■ Exercise goal
Leave out every picture, and output exactly the lines from the line containing "Task: Expand the AI Image model dropdown" through the last line of the data.

★ ★ ★ ★

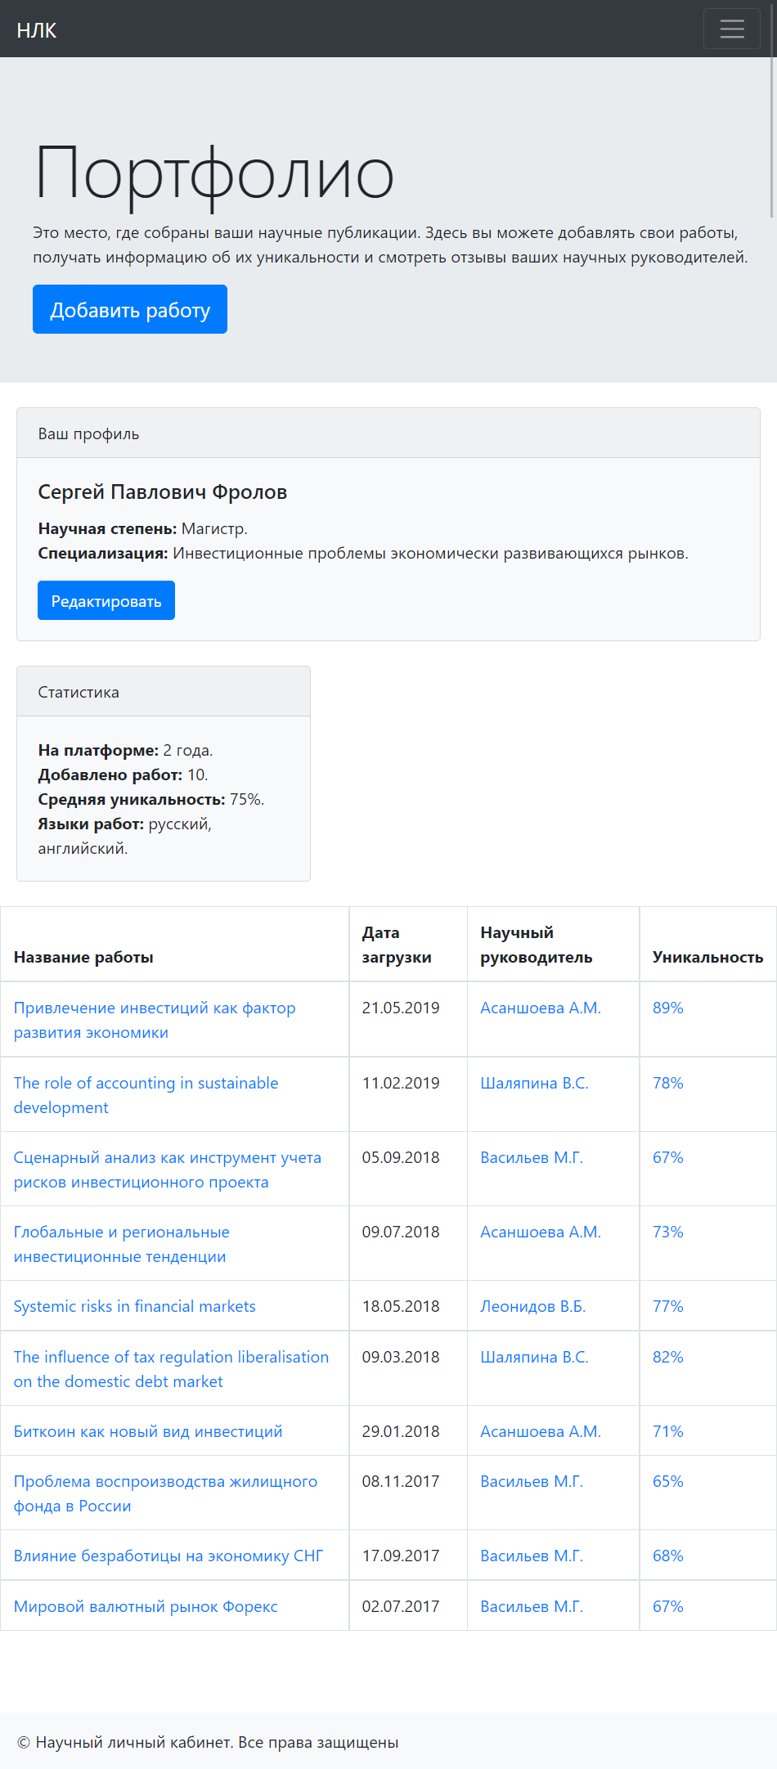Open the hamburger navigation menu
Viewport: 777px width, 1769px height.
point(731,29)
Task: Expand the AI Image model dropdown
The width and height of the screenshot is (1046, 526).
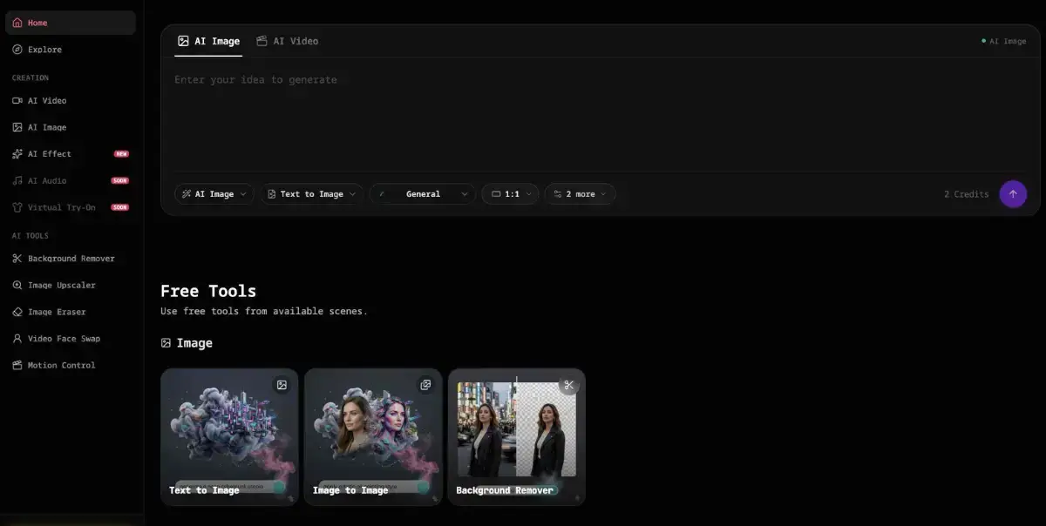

★ ★ ★ ★

■ Answer section
Task: Expand the AI Image model dropdown
The width and height of the screenshot is (1046, 526).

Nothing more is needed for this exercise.